Paolini écrasée à Wimbledon : la révélation Kostyuk explose tout — ce que Jasmine doit absolument changer pour rebondir
Jasmine Paolini arrive à Wimbledon avec le statut de joueuse capable de surprendre mais aussi avec l’expérience d’une finaliste en Grand Chelem, souvenir encore frais de Roland-Garros. Sa route vers les quarts de finale cette année a montré à la fois des signes encourageants et des fragilités persistantes : des matches accrochés, des phases de très bon tennis alternant avec des passages à vide.
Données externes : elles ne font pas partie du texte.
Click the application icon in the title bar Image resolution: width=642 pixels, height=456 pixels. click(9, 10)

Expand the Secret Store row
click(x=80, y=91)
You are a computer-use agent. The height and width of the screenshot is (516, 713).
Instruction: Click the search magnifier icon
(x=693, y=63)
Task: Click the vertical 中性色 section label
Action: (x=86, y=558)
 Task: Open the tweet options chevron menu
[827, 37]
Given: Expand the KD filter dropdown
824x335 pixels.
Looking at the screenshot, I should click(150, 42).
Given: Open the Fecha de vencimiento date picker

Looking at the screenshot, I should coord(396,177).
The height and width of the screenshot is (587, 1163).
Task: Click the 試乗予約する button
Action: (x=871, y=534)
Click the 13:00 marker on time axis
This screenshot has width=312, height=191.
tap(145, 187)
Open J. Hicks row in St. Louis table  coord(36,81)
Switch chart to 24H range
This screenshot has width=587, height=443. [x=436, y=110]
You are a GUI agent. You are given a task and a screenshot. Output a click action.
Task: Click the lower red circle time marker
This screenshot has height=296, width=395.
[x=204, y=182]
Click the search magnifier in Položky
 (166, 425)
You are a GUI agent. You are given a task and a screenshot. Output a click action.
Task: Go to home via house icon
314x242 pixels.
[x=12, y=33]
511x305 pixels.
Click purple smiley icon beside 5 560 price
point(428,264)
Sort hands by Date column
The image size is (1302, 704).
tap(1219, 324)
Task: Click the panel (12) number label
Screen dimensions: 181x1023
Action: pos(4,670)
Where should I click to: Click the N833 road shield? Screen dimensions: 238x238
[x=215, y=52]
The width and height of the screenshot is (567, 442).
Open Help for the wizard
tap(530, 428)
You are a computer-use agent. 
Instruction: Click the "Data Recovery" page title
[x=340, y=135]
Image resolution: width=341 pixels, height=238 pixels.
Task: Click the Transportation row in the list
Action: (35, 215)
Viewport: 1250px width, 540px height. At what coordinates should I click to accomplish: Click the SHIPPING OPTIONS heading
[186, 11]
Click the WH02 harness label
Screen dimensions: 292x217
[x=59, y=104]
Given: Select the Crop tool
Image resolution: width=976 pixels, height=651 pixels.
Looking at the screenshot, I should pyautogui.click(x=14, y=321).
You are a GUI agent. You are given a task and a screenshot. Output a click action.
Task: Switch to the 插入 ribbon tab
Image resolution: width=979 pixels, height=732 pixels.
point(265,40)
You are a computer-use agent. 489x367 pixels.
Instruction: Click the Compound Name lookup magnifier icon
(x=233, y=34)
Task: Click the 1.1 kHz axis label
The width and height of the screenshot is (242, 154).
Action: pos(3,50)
Contre Marta Kostyuk, la physionomie du match a malheureusement basculé en faveur de l’Ukrainienne, plus agressive, plus régulière et surtout mieux armée pour dicter le jeu sur la surface londoniènne.
Lecture des chiffres et du déroulé
Le score final, 6-3 6-2 en faveur de Kostyuk, traduit une rencontre globalement maîtrisée par l’Ukrainienne. Dès les premiers échanges, Kostyuk a imposé un rythme élevé, prenant l’initiative et exploitant les angles pour empêcher Paolini de s’installer dans ses schémas habituels. Jasmine a concédé sa première mise en danger dès le 1-1, appelée aux avantages sur son service, puis a perdu sa mise en jeu au moment clé du premier set (2-2). Cette perte de service a clairement pesé sur la dynamique du match : sur gazon, se procurer puis convertir ses opportunités de break est capital, et ne pas le faire laisse l’adversaire en position de contrôle.
Dans la seconde manche, Kostyuk a accentué la pression dès le début (2-1), confirmant qu’elle n’avait pas l’intention de lever le pied. Le break réalisé vers la fin du set (5-2) est venu clôturer la rencontre et montrer la maîtrise retrouvée de l’Ukrainienne, aussi bien sur le plan tactique que dans la gestion des moments importants.
Ce que j’ai vu sur le court
Technique et placement : Paolini conserve une palette solide : coup droit tranchant, variations de slice et capacité à monter au filet quand l’ouverture se présente. Toutefois, face à une joueuse comme Kostyuk qui frappe tôt et prend la balle à l’ascendant, Jasmine a été trop souvent recouverte par la profondeur adverse. Sur gazon, le temps de réaction et l’anticipation sont déterminants ; il suffit d’un ou deux échanges où l’adversaire vous prend la balle à la volée pour vous déséquilibrer mentalement et tactiquement.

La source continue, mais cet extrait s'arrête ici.